* Instructions to follow: Please find the lines in the following records that hold "agent", and copy them.

* Input data:
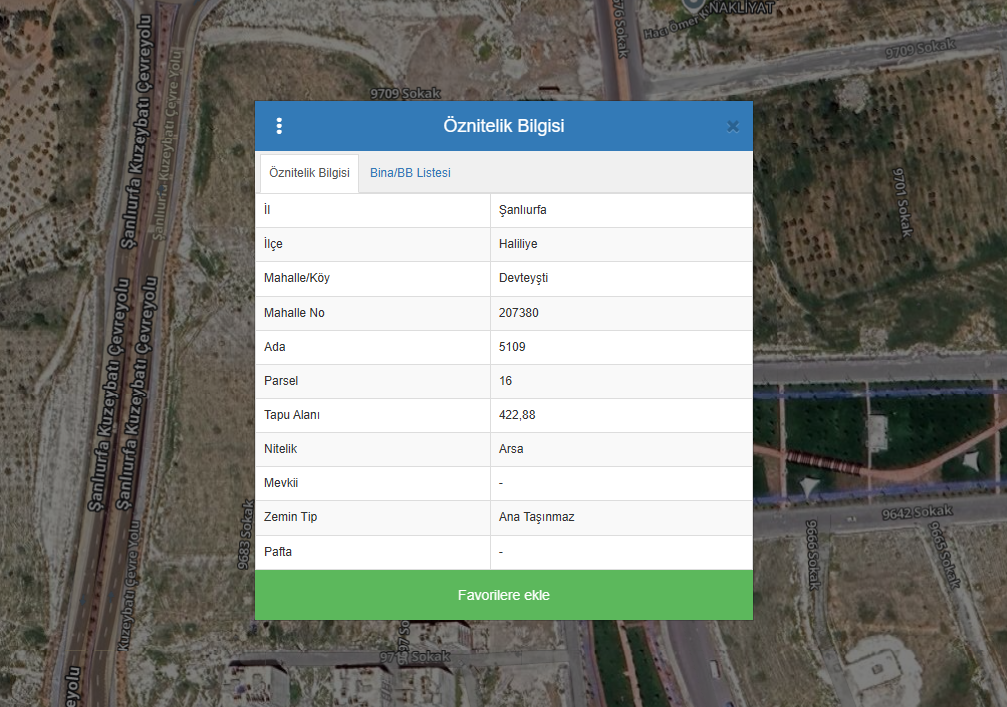Click the Tapu Alanı value 422,88
The width and height of the screenshot is (1007, 707).
[x=517, y=415]
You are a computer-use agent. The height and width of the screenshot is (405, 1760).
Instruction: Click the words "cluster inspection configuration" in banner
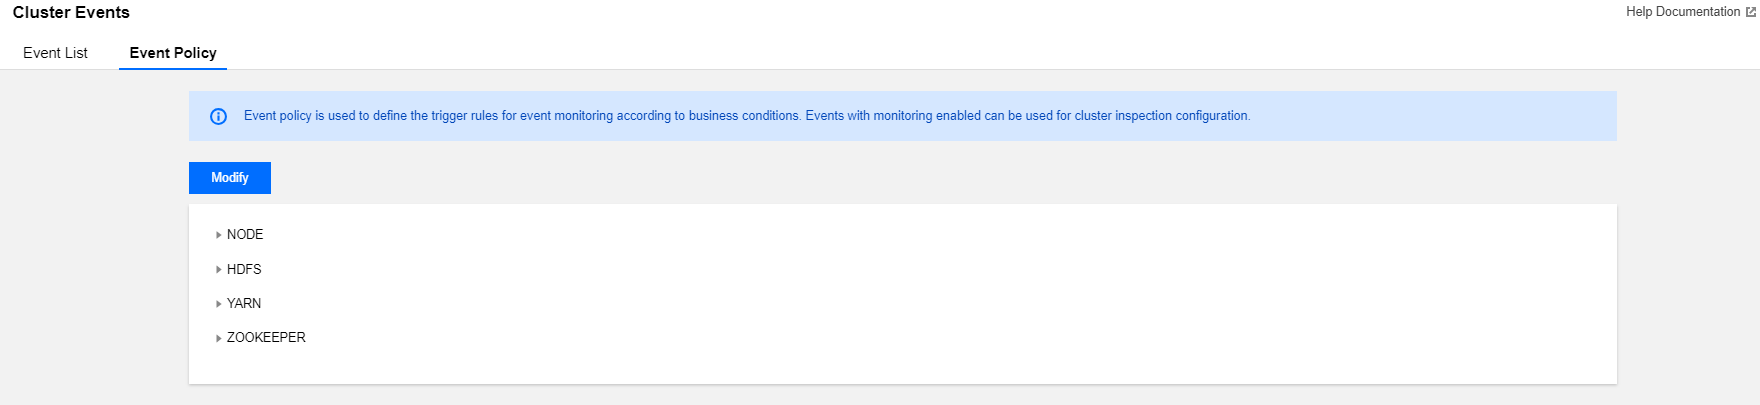click(x=1161, y=116)
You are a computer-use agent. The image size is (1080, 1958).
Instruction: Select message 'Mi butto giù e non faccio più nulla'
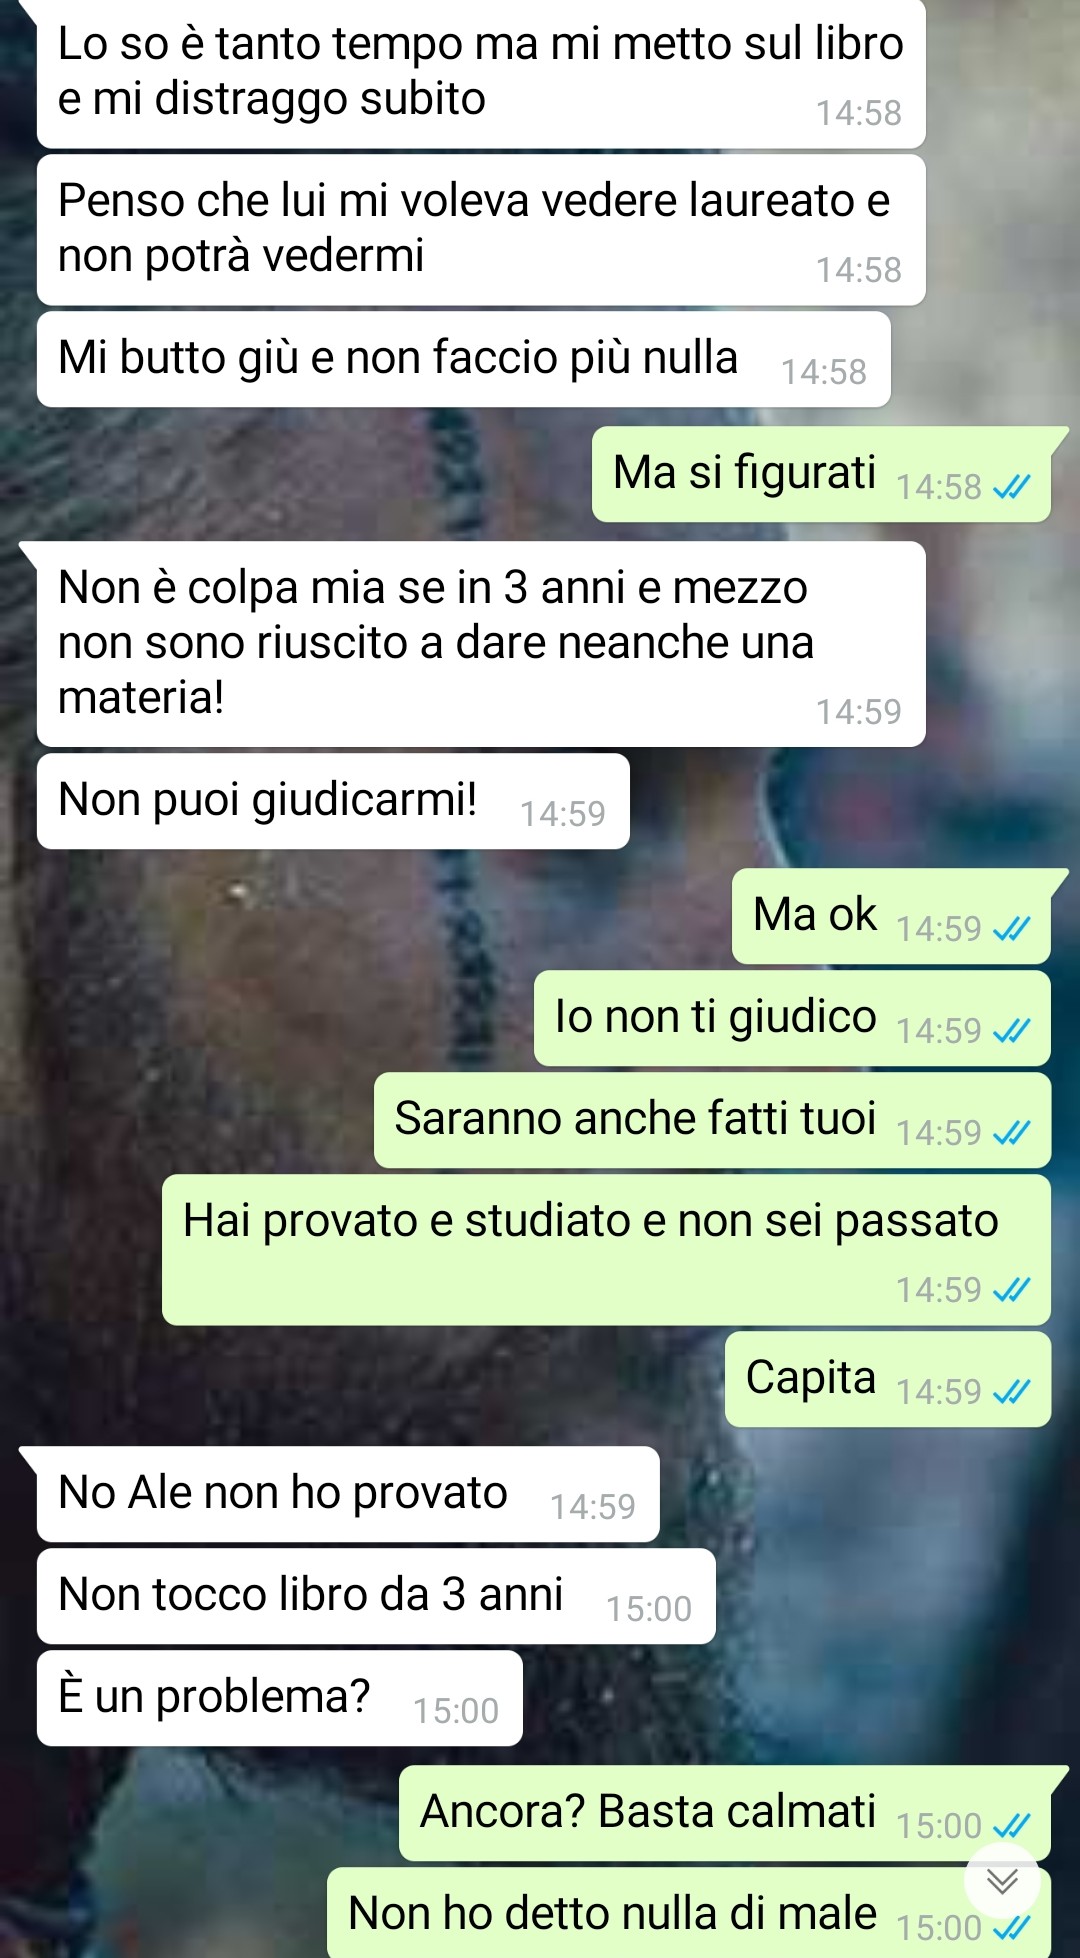click(464, 359)
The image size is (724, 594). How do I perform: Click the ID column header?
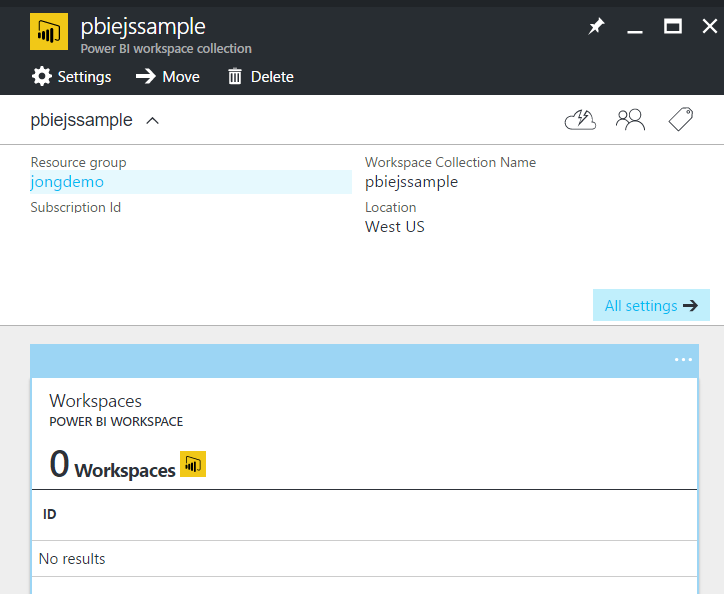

* Task result:
You are a computer-use agent. The height and width of the screenshot is (405, 1760).
You are a computer-use agent. The image size is (1080, 1958).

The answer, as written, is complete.